YOUR OBJECTIVE
When you reach the records, transcribe all of them exactly.
*** RECORDS SHOWN ***
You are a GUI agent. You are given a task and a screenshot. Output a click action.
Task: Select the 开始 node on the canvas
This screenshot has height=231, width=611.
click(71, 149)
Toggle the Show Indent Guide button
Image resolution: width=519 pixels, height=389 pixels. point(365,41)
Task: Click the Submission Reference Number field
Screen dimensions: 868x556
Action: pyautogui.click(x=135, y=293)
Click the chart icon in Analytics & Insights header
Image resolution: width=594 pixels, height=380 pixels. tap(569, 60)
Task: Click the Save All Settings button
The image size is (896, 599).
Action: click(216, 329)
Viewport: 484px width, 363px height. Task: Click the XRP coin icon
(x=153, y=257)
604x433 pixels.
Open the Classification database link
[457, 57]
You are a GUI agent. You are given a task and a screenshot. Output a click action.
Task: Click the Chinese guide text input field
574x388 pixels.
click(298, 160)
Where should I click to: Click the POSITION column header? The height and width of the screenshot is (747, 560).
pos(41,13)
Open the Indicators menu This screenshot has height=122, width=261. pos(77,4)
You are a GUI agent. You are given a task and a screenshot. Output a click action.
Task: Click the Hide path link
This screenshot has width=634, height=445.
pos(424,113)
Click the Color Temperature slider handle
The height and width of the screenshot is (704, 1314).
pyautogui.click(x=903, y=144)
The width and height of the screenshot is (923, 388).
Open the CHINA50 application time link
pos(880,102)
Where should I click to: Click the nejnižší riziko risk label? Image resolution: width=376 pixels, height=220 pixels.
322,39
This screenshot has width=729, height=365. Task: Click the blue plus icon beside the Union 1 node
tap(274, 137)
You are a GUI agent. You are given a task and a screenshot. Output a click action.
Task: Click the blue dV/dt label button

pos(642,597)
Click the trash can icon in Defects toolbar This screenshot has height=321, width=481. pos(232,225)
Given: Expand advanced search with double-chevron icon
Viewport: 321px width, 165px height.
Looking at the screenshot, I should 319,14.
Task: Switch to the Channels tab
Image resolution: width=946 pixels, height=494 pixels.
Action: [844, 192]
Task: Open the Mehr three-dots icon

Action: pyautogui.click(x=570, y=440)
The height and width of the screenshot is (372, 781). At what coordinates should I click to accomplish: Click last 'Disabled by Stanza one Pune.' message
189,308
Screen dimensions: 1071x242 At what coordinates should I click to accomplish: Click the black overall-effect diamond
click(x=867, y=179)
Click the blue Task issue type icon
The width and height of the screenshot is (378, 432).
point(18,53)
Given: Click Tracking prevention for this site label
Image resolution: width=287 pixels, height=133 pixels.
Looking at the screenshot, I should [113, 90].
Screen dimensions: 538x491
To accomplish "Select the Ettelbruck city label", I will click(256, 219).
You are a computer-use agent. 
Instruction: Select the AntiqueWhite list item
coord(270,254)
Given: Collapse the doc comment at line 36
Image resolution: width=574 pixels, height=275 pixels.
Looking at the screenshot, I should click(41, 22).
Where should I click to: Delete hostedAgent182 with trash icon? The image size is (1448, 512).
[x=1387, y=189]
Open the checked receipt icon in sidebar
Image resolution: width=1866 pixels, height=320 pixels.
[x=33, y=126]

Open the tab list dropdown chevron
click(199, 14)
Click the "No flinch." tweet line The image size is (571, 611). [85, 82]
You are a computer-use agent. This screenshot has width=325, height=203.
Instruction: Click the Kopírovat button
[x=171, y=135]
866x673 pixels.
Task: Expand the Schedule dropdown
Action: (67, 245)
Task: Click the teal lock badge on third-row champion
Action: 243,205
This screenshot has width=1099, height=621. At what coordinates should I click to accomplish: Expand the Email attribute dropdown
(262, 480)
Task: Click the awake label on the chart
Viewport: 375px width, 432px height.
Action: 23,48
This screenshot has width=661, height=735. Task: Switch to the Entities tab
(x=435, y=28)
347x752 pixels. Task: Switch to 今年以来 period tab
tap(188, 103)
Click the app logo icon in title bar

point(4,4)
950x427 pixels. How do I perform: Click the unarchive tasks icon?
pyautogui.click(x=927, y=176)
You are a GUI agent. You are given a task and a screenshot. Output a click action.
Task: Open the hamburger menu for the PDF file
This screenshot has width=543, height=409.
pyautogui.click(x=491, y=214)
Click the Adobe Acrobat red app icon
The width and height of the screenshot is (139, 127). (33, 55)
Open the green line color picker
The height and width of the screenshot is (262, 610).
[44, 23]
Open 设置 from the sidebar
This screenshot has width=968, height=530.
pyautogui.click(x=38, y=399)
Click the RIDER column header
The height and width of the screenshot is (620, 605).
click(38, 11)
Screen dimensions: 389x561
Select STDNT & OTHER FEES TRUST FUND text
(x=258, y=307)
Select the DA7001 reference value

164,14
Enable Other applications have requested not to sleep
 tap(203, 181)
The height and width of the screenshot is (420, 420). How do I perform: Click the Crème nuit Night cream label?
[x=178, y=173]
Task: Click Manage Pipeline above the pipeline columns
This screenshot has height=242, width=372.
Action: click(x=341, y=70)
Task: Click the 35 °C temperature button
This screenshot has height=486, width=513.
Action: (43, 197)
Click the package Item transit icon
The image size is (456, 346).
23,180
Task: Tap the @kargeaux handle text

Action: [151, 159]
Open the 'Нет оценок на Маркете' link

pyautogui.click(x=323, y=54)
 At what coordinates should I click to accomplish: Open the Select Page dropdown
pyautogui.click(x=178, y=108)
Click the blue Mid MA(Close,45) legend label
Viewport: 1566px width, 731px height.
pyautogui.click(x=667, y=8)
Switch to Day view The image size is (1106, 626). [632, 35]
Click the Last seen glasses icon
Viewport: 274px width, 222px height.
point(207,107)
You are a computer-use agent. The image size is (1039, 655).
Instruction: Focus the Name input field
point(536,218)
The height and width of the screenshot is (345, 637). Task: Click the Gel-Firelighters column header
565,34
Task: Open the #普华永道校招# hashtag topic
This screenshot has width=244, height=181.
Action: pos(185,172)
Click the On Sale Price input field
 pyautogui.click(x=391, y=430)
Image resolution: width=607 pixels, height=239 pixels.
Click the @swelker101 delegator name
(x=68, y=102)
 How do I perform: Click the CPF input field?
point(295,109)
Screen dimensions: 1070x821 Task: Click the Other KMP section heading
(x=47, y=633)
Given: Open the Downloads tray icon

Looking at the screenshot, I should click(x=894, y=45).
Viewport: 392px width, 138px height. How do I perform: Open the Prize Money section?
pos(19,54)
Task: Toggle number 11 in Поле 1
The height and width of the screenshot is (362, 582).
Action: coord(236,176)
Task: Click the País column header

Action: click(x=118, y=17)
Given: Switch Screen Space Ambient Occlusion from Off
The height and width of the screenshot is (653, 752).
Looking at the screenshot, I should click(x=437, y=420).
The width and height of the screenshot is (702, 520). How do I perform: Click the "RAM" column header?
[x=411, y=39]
*** End of RECORDS SHOWN ***
RESPONSE TO THE EXERCISE
You are a GUI agent. You are given a task and a screenshot. Output a click action.
Task: Select the 开始 node on the canvas
This screenshot has height=231, width=611.
click(71, 149)
Toggle the Show Indent Guide button
Image resolution: width=519 pixels, height=389 pixels. point(365,41)
Task: Click the Submission Reference Number field
Screen dimensions: 868x556
Action: pyautogui.click(x=135, y=293)
Click the chart icon in Analytics & Insights header
Image resolution: width=594 pixels, height=380 pixels. tap(569, 60)
Task: Click the Save All Settings button
The image size is (896, 599).
Action: click(216, 329)
Viewport: 484px width, 363px height. Task: Click the XRP coin icon
(x=153, y=257)
604x433 pixels.
Open the Classification database link
[457, 57]
You are a GUI agent. You are given a task and a screenshot. Output a click action.
Task: Click the Chinese guide text input field
574x388 pixels.
click(298, 160)
Where should I click to: Click the POSITION column header? The height and width of the screenshot is (747, 560).
pos(41,13)
Open the Indicators menu This screenshot has height=122, width=261. pos(77,4)
You are a GUI agent. You are given a task and a screenshot. Output a click action.
Task: Click the Hide path link
This screenshot has width=634, height=445.
pos(424,113)
Click the Color Temperature slider handle
The height and width of the screenshot is (704, 1314).
pyautogui.click(x=903, y=144)
The width and height of the screenshot is (923, 388).
Open the CHINA50 application time link
pos(880,102)
Where should I click to: Click the nejnižší riziko risk label? Image resolution: width=376 pixels, height=220 pixels.
322,39
This screenshot has width=729, height=365. Task: Click the blue plus icon beside the Union 1 node
tap(274, 137)
You are a GUI agent. You are given a task and a screenshot. Output a click action.
Task: Click the blue dV/dt label button

pos(642,597)
Click the trash can icon in Defects toolbar This screenshot has height=321, width=481. pos(232,225)
Given: Expand advanced search with double-chevron icon
Viewport: 321px width, 165px height.
Looking at the screenshot, I should 319,14.
Task: Switch to the Channels tab
Image resolution: width=946 pixels, height=494 pixels.
Action: [844, 192]
Task: Open the Mehr three-dots icon

Action: pyautogui.click(x=570, y=440)
The height and width of the screenshot is (372, 781). At what coordinates should I click to accomplish: Click last 'Disabled by Stanza one Pune.' message
189,308
Screen dimensions: 1071x242 At what coordinates should I click to accomplish: Click the black overall-effect diamond
click(x=867, y=179)
Click the blue Task issue type icon
The width and height of the screenshot is (378, 432).
point(18,53)
Given: Click Tracking prevention for this site label
Image resolution: width=287 pixels, height=133 pixels.
Looking at the screenshot, I should [113, 90].
Screen dimensions: 538x491
To accomplish "Select the Ettelbruck city label", I will click(256, 219).
You are a computer-use agent. 
Instruction: Select the AntiqueWhite list item
coord(270,254)
Given: Collapse the doc comment at line 36
Image resolution: width=574 pixels, height=275 pixels.
Looking at the screenshot, I should click(41, 22).
Where should I click to: Delete hostedAgent182 with trash icon? The image size is (1448, 512).
[x=1387, y=189]
Open the checked receipt icon in sidebar
Image resolution: width=1866 pixels, height=320 pixels.
[x=33, y=126]

Open the tab list dropdown chevron
click(199, 14)
Click the "No flinch." tweet line The image size is (571, 611). [85, 82]
You are a computer-use agent. This screenshot has width=325, height=203.
Instruction: Click the Kopírovat button
[x=171, y=135]
866x673 pixels.
Task: Expand the Schedule dropdown
Action: (67, 245)
Task: Click the teal lock badge on third-row champion
Action: 243,205
This screenshot has width=1099, height=621. At what coordinates should I click to accomplish: Expand the Email attribute dropdown
(262, 480)
Task: Click the awake label on the chart
Viewport: 375px width, 432px height.
Action: 23,48
This screenshot has width=661, height=735. Task: Switch to the Entities tab
(x=435, y=28)
347x752 pixels. Task: Switch to 今年以来 period tab
tap(188, 103)
Click the app logo icon in title bar

point(4,4)
950x427 pixels. How do I perform: Click the unarchive tasks icon?
pyautogui.click(x=927, y=176)
You are a GUI agent. You are given a task and a screenshot. Output a click action.
Task: Open the hamburger menu for the PDF file
This screenshot has width=543, height=409.
pyautogui.click(x=491, y=214)
Click the Adobe Acrobat red app icon
The width and height of the screenshot is (139, 127). (33, 55)
Open the green line color picker
The height and width of the screenshot is (262, 610).
[44, 23]
Open 设置 from the sidebar
This screenshot has width=968, height=530.
pyautogui.click(x=38, y=399)
Click the RIDER column header
The height and width of the screenshot is (620, 605).
click(38, 11)
Screen dimensions: 389x561
Select STDNT & OTHER FEES TRUST FUND text
(x=258, y=307)
Select the DA7001 reference value

164,14
Enable Other applications have requested not to sleep
 tap(203, 181)
The height and width of the screenshot is (420, 420). How do I perform: Click the Crème nuit Night cream label?
[x=178, y=173]
Task: Click Manage Pipeline above the pipeline columns
This screenshot has height=242, width=372.
Action: click(x=341, y=70)
Task: Click the 35 °C temperature button
This screenshot has height=486, width=513.
Action: (43, 197)
Click the package Item transit icon
The image size is (456, 346).
23,180
Task: Tap the @kargeaux handle text

Action: [151, 159]
Open the 'Нет оценок на Маркете' link

pyautogui.click(x=323, y=54)
 At what coordinates should I click to accomplish: Open the Select Page dropdown
pyautogui.click(x=178, y=108)
Click the blue Mid MA(Close,45) legend label
Viewport: 1566px width, 731px height.
pyautogui.click(x=667, y=8)
Switch to Day view The image size is (1106, 626). [632, 35]
Click the Last seen glasses icon
Viewport: 274px width, 222px height.
point(207,107)
You are a computer-use agent. The image size is (1039, 655).
Instruction: Focus the Name input field
point(536,218)
The height and width of the screenshot is (345, 637). Task: Click the Gel-Firelighters column header
565,34
Task: Open the #普华永道校招# hashtag topic
This screenshot has width=244, height=181.
Action: pos(185,172)
Click the On Sale Price input field
 pyautogui.click(x=391, y=430)
Image resolution: width=607 pixels, height=239 pixels.
Click the @swelker101 delegator name
(x=68, y=102)
 How do I perform: Click the CPF input field?
point(295,109)
Screen dimensions: 1070x821 Task: Click the Other KMP section heading
(x=47, y=633)
Given: Open the Downloads tray icon

Looking at the screenshot, I should click(x=894, y=45).
Viewport: 392px width, 138px height. How do I perform: Open the Prize Money section?
pos(19,54)
Task: Toggle number 11 in Поле 1
The height and width of the screenshot is (362, 582).
Action: coord(236,176)
Task: Click the País column header

Action: click(x=118, y=17)
Given: Switch Screen Space Ambient Occlusion from Off
The height and width of the screenshot is (653, 752).
Looking at the screenshot, I should click(x=437, y=420).
The width and height of the screenshot is (702, 520). How do I perform: Click the "RAM" column header?
[x=411, y=39]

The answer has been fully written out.